● **Exercise details**
In the material below, find every line containing the string "count" and return it.

● **Dataset excerpts**
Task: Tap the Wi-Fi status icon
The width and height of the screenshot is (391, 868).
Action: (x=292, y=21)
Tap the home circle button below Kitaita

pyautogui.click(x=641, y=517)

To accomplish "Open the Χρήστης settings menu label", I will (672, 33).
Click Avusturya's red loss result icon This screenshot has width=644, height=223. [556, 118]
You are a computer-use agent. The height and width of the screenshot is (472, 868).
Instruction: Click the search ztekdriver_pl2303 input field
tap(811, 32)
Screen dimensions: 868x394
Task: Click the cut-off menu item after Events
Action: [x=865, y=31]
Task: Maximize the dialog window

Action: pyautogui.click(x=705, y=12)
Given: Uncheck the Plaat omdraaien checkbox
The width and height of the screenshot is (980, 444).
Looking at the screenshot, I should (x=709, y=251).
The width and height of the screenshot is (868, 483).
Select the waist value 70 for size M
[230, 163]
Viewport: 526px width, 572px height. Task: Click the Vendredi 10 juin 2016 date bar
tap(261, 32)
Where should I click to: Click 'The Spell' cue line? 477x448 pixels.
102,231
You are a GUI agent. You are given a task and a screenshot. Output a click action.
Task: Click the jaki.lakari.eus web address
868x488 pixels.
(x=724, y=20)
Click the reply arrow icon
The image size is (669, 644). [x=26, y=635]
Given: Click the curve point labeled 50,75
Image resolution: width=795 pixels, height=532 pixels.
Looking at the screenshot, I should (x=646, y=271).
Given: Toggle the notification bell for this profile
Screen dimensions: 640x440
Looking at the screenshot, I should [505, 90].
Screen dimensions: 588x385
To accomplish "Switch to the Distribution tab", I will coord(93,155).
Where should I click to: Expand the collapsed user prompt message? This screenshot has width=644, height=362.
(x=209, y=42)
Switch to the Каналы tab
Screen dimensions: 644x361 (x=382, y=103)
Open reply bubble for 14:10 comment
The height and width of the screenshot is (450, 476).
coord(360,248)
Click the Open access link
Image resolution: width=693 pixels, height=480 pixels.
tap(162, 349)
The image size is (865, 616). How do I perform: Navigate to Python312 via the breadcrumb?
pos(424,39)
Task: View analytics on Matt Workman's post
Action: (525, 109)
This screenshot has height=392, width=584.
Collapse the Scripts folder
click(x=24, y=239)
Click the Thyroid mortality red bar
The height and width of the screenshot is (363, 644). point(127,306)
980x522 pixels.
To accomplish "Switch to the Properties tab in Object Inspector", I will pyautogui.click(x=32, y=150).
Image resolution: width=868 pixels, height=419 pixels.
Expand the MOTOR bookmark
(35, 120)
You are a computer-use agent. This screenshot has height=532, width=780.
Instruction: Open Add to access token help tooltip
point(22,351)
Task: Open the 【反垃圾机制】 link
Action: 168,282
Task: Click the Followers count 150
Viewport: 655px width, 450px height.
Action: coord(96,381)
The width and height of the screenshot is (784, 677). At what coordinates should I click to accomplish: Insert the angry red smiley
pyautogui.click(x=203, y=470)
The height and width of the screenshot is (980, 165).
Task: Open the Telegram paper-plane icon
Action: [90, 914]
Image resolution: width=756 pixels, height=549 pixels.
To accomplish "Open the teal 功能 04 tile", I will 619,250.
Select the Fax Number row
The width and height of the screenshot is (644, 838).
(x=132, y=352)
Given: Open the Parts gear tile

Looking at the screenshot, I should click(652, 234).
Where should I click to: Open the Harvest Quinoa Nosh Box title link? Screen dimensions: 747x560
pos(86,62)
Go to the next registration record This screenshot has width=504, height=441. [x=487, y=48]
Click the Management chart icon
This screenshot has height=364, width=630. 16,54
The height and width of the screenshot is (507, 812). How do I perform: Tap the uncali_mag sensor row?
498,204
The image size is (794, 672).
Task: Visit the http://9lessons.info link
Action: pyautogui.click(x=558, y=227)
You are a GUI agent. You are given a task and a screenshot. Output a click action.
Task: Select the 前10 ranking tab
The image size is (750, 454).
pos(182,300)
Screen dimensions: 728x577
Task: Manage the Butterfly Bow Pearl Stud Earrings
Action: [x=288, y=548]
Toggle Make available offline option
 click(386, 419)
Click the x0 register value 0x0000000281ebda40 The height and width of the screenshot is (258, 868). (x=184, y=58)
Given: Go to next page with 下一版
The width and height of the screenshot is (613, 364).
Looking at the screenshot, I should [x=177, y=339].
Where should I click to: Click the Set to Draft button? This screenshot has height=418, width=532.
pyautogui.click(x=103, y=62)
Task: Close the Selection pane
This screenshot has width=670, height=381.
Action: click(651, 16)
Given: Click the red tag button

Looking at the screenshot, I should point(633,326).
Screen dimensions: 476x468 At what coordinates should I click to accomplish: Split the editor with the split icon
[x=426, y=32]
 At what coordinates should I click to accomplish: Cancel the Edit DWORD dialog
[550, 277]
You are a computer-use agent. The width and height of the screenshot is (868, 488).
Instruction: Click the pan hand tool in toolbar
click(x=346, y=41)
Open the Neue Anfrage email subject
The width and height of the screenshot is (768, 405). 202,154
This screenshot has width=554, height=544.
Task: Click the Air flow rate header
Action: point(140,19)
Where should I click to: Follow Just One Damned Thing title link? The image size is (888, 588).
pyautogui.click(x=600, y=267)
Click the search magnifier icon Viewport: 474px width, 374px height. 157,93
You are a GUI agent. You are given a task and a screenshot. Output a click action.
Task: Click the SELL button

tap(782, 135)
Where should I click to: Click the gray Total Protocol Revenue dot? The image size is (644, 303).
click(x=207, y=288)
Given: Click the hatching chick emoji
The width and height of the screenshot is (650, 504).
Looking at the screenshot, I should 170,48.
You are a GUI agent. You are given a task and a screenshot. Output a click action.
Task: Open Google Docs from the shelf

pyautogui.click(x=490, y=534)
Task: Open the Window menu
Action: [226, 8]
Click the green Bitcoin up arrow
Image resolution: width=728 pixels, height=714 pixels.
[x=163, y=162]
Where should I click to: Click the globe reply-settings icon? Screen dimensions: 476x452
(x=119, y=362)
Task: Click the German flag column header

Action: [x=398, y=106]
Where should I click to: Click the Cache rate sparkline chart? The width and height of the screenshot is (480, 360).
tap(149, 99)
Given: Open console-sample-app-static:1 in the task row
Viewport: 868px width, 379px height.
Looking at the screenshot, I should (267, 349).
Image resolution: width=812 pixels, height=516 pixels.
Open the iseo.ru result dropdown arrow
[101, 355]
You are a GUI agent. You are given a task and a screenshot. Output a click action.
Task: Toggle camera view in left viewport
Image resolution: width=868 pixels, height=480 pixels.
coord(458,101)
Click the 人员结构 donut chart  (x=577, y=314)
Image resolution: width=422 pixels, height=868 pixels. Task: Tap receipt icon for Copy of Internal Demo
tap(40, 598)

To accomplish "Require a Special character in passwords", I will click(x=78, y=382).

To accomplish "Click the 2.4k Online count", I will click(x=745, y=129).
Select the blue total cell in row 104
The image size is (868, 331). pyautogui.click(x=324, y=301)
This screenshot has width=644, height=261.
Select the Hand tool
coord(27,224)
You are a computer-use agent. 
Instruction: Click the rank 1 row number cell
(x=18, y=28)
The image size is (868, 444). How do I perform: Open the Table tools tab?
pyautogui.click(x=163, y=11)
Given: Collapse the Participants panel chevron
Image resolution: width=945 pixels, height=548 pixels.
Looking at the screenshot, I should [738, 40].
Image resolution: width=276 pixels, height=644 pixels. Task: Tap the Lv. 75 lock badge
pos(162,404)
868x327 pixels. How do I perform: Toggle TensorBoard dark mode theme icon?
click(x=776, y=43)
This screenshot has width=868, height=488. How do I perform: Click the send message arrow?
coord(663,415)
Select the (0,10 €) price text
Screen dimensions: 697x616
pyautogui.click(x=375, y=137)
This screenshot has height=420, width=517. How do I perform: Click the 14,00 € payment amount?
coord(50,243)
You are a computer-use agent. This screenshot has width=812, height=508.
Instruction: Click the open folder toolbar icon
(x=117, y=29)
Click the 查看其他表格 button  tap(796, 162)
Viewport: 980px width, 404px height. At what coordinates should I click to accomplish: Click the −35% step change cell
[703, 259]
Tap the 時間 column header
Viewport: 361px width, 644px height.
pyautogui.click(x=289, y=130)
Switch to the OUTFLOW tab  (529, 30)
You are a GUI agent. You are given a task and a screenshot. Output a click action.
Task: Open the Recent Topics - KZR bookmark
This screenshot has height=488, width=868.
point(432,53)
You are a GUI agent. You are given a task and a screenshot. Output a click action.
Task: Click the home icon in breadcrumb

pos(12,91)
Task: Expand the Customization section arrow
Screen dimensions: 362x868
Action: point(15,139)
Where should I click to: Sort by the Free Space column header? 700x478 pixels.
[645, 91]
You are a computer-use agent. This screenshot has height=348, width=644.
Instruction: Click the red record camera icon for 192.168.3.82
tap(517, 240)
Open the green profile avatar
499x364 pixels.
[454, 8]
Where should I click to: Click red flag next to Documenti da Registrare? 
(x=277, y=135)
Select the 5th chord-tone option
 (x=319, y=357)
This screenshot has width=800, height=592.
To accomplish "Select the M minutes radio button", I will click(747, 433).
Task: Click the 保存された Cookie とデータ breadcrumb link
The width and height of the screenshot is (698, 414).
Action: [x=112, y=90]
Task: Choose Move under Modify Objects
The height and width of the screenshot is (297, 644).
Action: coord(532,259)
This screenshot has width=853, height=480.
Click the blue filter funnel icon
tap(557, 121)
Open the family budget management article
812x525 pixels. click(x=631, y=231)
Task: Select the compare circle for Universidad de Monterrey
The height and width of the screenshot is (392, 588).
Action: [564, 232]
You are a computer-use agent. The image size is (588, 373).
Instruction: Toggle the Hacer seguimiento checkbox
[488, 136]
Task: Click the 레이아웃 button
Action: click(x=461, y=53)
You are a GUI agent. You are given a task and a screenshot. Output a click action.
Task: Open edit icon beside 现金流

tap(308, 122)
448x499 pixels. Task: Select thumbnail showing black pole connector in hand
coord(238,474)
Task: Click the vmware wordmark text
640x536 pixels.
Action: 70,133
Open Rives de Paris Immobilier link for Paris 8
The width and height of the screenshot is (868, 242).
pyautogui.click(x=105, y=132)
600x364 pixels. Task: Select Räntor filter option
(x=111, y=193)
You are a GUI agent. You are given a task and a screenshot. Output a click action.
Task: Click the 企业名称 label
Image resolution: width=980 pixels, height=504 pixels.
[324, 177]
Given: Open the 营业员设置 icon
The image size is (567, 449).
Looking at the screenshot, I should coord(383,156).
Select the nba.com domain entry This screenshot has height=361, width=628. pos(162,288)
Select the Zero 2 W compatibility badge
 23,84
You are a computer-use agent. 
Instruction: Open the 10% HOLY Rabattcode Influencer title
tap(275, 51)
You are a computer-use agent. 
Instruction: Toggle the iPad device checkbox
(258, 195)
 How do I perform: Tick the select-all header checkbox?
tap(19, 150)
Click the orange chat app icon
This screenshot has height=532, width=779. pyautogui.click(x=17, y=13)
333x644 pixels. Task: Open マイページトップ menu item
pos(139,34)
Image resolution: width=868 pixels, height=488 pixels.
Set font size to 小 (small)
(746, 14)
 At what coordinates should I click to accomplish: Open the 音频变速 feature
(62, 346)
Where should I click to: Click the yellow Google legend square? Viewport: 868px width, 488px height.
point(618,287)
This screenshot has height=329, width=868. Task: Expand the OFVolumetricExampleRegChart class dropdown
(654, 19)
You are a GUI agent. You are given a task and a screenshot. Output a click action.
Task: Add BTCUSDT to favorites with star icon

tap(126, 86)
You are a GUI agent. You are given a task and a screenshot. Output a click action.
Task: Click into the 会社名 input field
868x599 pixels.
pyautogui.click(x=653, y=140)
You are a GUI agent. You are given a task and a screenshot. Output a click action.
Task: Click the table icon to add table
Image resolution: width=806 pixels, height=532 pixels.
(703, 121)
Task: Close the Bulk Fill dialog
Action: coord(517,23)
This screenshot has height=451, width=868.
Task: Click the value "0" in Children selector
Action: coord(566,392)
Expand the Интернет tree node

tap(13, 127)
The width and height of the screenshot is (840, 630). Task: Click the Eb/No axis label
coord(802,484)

● **Result**
Task: Click the Followers count 150
To accomplish "Click the 2.4k Online count", I will click(x=745, y=129).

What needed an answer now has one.